I don't know how popular Shabor Dasgupta was before "Ebar Shabor" was released, but his popularity has certainly skyrocketed, in no small part due to Saswata Chatterjee's portrayal. Shabor is different. He's a cop, for one, and not a private detective like most popular sleuths in Bengali detective fiction. He's also in-your-face. Rude, even. When the husband says he has to visit his comatose wife in the hospital, he shoots back with "Send someone else, you're going to be here for a while." What's masterful in Saswata's portrayal is the fraction-of-a-second pause before he says it, the slight change in expression, when you can almost see the professional take over.
The story is too twisty to succinctly summarise, but here goes. Entrepreneur Bishan Roy comes home after a weekend of debauchury to find his wife's friend Nandini dead in the landing, shot through the heart. His wife Shivangi has been shot as well, but is still breathing. Enter, the detective (and his trusted assistant Nanda) to navigate the twisty pathways of dysfunctional relationships and murky truths. Bishan is a man trapped within himself, tortured by his own lack of morality and yet, a slave to his compulsions. Shivangi hates him for what he is, and hates herself for the attraction she still feels for him. There's always more to things than meet the eye, just like there should be in any good, pulpy, blood-spattered detective story.

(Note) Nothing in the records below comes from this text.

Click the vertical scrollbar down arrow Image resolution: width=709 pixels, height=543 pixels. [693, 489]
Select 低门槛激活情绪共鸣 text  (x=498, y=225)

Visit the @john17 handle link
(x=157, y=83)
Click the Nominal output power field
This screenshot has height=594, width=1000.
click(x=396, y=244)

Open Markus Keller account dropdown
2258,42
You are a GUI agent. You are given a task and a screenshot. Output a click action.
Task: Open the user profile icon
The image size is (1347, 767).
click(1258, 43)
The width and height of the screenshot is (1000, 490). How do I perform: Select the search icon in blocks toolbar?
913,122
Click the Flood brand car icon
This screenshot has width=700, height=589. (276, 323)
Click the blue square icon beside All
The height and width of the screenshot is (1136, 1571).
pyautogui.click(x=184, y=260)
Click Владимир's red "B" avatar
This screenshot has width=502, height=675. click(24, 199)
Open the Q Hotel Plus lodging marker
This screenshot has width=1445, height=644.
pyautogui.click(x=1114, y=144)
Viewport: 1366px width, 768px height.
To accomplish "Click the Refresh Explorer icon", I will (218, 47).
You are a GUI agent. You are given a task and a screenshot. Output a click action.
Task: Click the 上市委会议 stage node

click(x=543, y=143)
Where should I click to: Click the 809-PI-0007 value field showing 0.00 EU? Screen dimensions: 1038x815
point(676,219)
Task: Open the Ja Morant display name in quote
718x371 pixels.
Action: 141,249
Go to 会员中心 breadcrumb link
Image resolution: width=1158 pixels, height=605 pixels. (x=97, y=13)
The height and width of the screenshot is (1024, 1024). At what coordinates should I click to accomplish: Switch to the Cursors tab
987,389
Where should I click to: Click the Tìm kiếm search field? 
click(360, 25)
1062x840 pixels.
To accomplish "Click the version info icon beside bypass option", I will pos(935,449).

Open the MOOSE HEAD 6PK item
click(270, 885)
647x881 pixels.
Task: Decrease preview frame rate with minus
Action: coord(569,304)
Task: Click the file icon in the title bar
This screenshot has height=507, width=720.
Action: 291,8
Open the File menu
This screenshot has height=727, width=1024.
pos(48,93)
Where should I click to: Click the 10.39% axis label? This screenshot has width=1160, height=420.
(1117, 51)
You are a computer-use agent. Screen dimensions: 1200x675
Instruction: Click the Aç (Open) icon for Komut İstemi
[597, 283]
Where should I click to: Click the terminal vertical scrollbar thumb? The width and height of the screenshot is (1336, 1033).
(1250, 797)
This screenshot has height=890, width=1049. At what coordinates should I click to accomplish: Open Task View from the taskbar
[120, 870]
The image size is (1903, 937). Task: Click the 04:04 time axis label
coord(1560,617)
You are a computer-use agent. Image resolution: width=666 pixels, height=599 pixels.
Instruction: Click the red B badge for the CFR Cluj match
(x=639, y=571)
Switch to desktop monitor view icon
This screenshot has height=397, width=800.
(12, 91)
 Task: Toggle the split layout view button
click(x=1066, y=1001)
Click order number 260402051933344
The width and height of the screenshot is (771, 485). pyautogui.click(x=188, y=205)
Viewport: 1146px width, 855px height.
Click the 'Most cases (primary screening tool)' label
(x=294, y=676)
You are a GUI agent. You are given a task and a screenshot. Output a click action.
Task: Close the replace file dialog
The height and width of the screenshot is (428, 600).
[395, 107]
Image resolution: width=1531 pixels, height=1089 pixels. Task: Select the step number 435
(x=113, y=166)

Saswata is the perfect Shabor, all business and clipped tones (although, for the love of god someone teach him how to run without looking like an absolute dork). His performance is a welcome counterpoint to the high-strung, emotionally overwrought nature of almost all the others. Don't get me wrong, High strung and overwrought is absolutely the right tone for this kind of movie, but it made me appreciate the quiet moments between Shabor and Nando as they discuss the case or the peculiarities of the English language. The other character the movie hinges on is Bishan, and Anirban is good here, if not great. I didn't really need so many scenes of Bishan telling us over and over again how he doesn't believe in love and how "shorir" is everything. Joya Ahsan as Shivangi doesn't have much to do except look weepy, and Payel Sarkar is somewhat one-note as Nandini, but it's hardly her fault.
The script is pacy, and it's clear that the original story had interesting characters, but the exploration of said characters is not done expertly. Ideally, a movie should work by itself, but a lot of niggling questions get answered only if one reads the original story. The plot has quite a few holes in it and sometimes, characters behave in ways that have no compelling explanation. Ultimately, these are the flaws that keep Eagoler Chokh from rising above its pulp roots, although within the confines of its genre, this is a fantastic example of how pacy, exciting detective stories can be made. Someone please tie Srijit down and force him to watch this several times in a row before he can start on the next Kakababu.
Oh, and Jagabandhu School has to be one of the best running gags in Bengali cinema, period.